Please read this document carefully before finalizing your order, as by finalizing the order you accept the provisions of this GTC.
I. Scope of the GTC
This General Terms and Conditions (“GTC”) adopted and entered into force to regulate the agreements (“Agreement”) concluded by and between LOOKS WOOD Faipari és Kereskedelmi Korlátolt Felelősségű Társaság (registered seat: 2096 Üröm, Rákóczi Ferenc utca 15/A, company registration number: 13-09-193542, tax number: 26338628-2-13, “Seller”) and other natural and legal person buyers, customers (“Buyer”, Seller and Buyer hereinafter jointly referred to as the “Parties”).
The present GTC shall prevail during the entire term of the Agreement concluded between the Seller and the Buyer. If an Agreement is concluded between the Parties, the present GTC shall apply to the negotiation process that took place prior to the conclusion of the Agreement, to the bidding and to all rights and obligations arising in connection with the parties’ legal relationship during and after the term thereof.
This GTC has been adopted for an indefinite period and is effective until revoked.
The Seller hereby excludes the application of the Buyer’s own general terms and conditions, which shall not be applicable to the Agreement concluded between the Seller and the Buyer, even if the provisions of the Buyer’s general terms and conditions are not contrary to the provisions of this GTC.

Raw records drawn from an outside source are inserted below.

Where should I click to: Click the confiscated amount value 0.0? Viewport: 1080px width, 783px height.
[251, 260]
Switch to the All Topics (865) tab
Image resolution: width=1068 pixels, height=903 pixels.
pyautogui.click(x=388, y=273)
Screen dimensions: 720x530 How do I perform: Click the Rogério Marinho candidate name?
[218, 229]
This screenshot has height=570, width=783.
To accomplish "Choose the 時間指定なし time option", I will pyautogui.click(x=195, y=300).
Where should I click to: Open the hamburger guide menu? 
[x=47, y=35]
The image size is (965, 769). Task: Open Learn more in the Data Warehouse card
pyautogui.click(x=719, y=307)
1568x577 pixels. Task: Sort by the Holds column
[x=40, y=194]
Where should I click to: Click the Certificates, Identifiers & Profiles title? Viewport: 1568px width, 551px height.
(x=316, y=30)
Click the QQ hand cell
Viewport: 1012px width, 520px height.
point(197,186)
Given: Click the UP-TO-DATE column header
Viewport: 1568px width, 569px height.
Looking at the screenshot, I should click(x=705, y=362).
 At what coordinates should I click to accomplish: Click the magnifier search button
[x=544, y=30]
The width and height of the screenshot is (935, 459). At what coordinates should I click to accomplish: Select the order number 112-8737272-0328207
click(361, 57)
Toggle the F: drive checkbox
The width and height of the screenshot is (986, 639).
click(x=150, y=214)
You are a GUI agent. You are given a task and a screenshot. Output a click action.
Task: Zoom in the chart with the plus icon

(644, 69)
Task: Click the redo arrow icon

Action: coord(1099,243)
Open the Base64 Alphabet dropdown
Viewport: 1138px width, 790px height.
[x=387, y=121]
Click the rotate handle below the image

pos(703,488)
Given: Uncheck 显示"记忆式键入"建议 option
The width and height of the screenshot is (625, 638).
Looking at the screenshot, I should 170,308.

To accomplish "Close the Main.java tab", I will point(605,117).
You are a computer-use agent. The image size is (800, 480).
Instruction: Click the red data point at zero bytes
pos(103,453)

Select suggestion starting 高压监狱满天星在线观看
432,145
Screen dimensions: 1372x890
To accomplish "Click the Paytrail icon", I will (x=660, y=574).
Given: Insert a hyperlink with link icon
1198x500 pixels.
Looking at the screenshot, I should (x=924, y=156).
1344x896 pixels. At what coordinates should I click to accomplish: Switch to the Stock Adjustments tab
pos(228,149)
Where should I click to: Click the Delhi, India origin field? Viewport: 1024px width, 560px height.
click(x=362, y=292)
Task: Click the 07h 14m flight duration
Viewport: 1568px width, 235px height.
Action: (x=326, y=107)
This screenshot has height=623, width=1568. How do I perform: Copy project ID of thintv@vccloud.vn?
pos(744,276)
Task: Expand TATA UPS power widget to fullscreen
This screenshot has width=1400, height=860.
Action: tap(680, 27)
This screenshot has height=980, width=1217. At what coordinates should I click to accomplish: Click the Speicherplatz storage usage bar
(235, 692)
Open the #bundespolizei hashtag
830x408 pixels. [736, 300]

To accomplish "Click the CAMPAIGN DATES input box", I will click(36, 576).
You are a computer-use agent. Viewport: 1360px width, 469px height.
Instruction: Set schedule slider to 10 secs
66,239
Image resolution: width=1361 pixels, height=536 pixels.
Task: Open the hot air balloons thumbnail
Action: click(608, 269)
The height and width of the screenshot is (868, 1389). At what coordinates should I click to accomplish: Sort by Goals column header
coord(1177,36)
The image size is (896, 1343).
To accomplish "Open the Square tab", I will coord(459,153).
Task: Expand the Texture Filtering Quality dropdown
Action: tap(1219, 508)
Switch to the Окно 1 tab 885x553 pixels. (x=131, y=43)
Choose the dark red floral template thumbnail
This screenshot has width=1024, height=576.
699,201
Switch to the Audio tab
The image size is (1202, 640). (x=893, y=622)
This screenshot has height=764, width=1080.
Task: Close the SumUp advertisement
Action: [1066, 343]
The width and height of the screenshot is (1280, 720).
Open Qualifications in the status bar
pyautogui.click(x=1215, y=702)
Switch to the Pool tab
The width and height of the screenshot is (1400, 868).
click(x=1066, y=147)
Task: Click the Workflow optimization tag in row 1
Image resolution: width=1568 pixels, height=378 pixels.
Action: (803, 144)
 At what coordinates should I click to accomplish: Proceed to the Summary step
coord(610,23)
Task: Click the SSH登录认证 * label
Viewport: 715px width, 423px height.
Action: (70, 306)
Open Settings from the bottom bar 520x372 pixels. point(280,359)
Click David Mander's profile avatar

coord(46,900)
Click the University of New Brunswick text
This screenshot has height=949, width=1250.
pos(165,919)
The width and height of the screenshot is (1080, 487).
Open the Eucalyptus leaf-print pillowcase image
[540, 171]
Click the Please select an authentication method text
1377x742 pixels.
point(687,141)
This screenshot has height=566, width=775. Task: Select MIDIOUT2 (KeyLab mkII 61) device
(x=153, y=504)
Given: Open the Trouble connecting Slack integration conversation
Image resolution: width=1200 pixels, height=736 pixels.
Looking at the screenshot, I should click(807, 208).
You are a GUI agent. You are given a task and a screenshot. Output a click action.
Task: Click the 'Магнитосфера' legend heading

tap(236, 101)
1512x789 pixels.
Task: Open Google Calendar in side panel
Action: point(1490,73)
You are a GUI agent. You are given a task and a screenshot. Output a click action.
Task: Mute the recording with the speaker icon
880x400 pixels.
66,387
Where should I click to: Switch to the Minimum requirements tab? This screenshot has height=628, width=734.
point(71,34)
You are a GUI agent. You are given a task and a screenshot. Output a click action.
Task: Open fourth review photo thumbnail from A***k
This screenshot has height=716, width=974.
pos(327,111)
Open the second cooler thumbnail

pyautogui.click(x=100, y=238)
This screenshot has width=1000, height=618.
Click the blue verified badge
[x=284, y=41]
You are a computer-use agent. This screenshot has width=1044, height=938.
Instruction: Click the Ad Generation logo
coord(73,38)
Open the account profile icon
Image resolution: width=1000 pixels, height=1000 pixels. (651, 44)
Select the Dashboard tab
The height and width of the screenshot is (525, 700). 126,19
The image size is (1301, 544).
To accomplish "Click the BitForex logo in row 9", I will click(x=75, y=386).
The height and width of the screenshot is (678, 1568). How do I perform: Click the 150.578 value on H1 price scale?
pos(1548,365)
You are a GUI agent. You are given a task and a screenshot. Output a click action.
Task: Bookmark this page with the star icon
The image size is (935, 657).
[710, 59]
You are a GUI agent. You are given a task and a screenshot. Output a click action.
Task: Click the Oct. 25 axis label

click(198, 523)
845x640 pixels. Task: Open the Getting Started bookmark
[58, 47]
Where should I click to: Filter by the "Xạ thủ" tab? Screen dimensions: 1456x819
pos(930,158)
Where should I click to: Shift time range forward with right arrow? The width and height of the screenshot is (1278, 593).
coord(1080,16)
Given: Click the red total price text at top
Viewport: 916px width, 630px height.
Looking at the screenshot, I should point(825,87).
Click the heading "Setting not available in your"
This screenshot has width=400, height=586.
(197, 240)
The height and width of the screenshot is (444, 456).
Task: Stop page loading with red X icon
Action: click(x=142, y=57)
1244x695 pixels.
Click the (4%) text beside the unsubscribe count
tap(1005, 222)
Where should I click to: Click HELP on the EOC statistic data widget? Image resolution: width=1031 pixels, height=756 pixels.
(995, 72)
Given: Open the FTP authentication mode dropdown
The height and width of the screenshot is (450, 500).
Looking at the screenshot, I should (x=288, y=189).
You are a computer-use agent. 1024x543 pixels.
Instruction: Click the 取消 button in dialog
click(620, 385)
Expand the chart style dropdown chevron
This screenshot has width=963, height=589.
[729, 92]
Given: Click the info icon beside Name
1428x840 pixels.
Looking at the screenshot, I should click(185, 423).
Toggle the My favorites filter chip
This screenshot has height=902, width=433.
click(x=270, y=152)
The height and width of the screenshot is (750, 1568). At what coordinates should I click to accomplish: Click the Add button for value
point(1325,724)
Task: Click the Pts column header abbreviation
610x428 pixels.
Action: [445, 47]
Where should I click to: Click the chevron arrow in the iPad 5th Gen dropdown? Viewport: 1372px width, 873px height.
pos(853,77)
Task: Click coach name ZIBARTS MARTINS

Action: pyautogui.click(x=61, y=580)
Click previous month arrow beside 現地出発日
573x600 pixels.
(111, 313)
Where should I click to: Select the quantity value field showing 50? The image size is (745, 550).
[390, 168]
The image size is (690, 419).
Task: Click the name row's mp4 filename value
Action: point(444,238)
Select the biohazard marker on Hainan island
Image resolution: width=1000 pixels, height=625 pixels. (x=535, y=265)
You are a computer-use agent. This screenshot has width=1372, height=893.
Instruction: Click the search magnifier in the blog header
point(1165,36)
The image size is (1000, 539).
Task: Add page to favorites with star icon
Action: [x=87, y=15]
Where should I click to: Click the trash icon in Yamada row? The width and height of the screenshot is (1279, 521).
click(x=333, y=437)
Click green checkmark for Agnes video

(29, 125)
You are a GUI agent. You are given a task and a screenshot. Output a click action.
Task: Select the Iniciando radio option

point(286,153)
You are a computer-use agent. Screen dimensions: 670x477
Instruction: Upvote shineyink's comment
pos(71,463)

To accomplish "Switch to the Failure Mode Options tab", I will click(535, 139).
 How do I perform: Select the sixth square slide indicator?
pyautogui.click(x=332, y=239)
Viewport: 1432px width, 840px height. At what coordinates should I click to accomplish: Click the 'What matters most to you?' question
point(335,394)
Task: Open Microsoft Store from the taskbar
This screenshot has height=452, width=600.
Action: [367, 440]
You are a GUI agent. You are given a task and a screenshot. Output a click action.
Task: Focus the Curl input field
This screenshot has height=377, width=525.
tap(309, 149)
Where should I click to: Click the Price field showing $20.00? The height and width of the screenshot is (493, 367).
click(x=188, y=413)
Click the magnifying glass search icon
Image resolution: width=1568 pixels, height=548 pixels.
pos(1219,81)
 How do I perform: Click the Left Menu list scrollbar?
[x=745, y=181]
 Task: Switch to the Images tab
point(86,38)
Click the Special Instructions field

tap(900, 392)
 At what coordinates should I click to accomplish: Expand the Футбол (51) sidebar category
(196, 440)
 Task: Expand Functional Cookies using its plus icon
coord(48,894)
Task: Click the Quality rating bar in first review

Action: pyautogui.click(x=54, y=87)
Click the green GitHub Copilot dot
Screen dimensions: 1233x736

If the terms of this GTC and the Agreement concluded between the Parties differ, the provision of the Agreement shall prevail to the Parties’ legal relationship.
II. Performance of the Agreement
The Seller declares that he holds all necessary professional experience and meets the personal, material and legal conditions for the performance of the Agreement. The goods sold by the Seller comply with the laws and standards applicable to them and the Seller provides the services in accordance with the expectable highest standards.
The ownership of the goods is transferred to the Buyer at the time of the payment of the purchase price of such goods. Prior to the delivery, the risk of damage shall be borne by the Seller, while such shall be borne by the Buyer thereafter.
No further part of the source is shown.